Ayat seperti itu pun banyak disebutkan dalam Al-Quran, yaitu yang mengajak manusia untuk memahami, berpikir, memuji orang yang mau menggunakan akalnya untuk berpikir, dan mencela orang yang tidak mau menggunakan akalnya (makna ini setidaknya terkandung dalam 46 ayat).
Kebalikan dari ayat demikian, tidak mau berpikir merupakan sebagian dari tanda ahli neraka: “Seandainya dulu kami mau mendengar dan berpikir, (tentu) sekarang ini kami tidak berkumpul bersama-sama dengan ahli neraka.” (QS. Al-Mulk: 10)

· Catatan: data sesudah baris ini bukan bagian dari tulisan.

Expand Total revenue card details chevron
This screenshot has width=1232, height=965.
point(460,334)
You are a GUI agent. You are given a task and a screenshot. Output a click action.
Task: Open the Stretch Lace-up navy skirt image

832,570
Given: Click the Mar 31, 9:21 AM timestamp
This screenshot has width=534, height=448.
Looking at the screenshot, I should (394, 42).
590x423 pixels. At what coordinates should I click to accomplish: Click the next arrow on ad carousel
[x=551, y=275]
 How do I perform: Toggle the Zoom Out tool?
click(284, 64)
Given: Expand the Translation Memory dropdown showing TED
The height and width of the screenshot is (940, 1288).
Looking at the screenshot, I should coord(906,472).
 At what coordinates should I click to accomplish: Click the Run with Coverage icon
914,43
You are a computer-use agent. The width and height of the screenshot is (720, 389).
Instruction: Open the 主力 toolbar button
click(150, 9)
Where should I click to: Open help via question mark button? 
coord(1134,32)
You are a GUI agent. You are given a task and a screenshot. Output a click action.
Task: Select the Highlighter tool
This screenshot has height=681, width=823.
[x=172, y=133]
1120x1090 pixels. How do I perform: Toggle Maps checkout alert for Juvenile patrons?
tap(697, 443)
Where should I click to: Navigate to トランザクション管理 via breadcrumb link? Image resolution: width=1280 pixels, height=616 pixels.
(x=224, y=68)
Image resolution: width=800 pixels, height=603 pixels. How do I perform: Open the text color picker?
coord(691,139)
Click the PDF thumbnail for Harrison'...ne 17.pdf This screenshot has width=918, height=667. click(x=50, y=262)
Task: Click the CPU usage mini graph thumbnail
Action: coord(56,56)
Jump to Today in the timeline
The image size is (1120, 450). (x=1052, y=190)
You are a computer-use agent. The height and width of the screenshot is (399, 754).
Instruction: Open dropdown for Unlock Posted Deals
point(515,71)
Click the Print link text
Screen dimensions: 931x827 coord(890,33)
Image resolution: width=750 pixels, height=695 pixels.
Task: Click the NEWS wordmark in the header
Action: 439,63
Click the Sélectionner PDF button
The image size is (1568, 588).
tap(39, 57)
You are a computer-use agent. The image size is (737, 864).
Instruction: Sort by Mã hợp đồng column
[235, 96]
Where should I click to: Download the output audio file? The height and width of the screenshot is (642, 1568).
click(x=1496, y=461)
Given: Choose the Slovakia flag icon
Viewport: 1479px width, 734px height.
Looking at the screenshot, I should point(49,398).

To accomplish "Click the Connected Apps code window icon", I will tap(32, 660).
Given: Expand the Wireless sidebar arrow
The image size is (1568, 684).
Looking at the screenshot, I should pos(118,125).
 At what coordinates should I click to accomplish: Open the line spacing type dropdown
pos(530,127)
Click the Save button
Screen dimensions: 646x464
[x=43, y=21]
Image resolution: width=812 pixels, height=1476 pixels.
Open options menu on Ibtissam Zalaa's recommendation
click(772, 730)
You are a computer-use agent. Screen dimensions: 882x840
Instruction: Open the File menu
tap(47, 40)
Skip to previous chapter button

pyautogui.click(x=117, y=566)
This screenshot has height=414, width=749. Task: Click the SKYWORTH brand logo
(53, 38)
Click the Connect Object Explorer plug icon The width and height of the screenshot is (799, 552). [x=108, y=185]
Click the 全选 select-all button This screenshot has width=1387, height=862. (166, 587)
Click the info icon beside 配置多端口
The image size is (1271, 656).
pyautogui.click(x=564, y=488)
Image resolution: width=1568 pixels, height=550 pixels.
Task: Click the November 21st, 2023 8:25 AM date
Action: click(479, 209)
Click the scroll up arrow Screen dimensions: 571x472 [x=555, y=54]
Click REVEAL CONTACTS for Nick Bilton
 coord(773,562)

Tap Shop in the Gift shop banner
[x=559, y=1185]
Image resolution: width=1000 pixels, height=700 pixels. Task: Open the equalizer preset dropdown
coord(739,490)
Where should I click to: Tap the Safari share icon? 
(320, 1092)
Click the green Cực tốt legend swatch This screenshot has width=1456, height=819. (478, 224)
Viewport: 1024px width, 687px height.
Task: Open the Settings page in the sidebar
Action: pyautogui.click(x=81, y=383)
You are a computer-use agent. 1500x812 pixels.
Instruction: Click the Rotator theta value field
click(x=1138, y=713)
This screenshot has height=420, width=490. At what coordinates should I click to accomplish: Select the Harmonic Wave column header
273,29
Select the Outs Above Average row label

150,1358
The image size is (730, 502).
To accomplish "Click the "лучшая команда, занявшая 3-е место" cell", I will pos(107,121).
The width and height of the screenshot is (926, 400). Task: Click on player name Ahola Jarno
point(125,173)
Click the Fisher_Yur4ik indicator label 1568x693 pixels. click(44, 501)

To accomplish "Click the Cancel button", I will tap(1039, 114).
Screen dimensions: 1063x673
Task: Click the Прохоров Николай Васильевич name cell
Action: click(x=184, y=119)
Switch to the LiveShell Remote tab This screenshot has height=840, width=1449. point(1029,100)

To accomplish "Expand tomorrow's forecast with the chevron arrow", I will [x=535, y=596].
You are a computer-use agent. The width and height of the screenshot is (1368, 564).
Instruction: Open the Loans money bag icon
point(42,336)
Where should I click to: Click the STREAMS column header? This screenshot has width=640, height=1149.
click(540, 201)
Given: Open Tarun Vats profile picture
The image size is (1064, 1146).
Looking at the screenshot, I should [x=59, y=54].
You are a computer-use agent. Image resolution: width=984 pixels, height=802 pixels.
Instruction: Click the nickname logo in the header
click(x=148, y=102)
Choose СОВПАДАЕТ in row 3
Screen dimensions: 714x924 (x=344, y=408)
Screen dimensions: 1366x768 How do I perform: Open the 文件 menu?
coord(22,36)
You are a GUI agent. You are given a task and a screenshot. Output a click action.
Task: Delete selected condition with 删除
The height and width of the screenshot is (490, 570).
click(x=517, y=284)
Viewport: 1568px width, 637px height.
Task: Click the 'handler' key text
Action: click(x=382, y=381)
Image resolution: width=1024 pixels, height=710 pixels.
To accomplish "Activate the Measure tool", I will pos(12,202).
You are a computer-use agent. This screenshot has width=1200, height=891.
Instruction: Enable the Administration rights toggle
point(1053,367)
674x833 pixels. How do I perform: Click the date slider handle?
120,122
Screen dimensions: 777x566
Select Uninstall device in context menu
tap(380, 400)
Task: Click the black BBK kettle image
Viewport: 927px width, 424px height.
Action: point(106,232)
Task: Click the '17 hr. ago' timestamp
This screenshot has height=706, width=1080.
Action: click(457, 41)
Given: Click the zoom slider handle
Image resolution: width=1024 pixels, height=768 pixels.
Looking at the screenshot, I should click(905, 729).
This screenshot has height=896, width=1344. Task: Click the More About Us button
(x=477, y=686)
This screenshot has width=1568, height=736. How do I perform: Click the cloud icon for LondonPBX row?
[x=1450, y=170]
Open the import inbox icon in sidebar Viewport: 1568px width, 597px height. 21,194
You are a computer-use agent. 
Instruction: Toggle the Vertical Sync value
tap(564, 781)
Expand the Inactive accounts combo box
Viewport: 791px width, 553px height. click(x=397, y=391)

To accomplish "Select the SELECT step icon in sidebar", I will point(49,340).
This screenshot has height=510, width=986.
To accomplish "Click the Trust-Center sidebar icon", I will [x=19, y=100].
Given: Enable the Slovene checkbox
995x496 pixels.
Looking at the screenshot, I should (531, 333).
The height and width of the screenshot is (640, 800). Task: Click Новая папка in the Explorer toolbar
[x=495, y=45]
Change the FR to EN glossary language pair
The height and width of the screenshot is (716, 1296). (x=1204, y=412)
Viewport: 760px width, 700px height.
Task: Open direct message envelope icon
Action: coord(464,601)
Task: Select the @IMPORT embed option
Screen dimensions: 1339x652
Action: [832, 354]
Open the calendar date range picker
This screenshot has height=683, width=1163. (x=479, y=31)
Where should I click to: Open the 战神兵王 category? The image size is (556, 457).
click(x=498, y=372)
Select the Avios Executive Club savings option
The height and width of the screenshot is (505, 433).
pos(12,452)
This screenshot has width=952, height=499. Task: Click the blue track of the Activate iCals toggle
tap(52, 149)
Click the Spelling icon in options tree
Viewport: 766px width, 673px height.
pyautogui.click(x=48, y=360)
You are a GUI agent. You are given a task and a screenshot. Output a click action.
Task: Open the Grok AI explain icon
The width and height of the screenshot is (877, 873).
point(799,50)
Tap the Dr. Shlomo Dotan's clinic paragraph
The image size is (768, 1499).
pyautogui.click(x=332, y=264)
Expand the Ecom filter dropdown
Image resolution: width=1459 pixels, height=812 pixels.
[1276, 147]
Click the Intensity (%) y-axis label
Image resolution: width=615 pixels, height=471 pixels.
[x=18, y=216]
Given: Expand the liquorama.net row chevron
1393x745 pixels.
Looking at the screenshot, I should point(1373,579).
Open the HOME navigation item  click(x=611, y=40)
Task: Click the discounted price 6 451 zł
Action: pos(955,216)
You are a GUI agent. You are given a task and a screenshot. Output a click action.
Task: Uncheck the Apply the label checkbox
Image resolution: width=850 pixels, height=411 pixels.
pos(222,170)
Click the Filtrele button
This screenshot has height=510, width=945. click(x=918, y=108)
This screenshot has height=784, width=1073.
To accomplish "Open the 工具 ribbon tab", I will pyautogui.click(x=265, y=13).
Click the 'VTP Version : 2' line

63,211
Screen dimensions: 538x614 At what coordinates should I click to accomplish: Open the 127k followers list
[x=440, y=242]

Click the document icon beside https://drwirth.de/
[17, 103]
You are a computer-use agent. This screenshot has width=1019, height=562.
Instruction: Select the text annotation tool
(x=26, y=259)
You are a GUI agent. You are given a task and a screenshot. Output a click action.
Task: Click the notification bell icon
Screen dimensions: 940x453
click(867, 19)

Ayat suci ini juga menegaskan bahwa neraka bukan tempat bagi orang yang berpikir.
Calon Penghuni Neraka
Al-Quran menjelaskan sesungguhnya orang yang tidak mau mendengar, tidak mau melihat, dan tidak mau berpikir sebagai calon penghuni nereka, meski mereka memiliki telinga, mata, dan akal. Contoh ayat berikut ini: “Sesungguhnya neraka itu dipersiapkan untuk kebanyakan jin dan manusia. Karena mereka memiliki hati (akal), tetapi tidak mau berpikir, memiliki mata, namun tidak mau melihat, dan memiliki telinga tetapi tidak mau mendengar. Mereka seperti binatang ternak, bahkan lebih buruk darinya. Mereka adalah orang-orang yang lalai.” (QS. Al-A’raf: 179)
Nilai Berpikir
Senada dengan keterangan Al-Quran, berpikir memiliki nilai tinggi. Dalam sebuah hadis disebutkan bahwa Imam Ali Ridha as berkata: “lbadah bukan dengan banyak salat atau puasa. Sesungguhnya hakikat ibadah adalah memikirkan penciptaan Allah yang Maha Gagah dan Agung.” (Ushul al-Kafi, jilid 2, al-Tafakur wa al-Iman, Bab al-Tafakur, hal 45)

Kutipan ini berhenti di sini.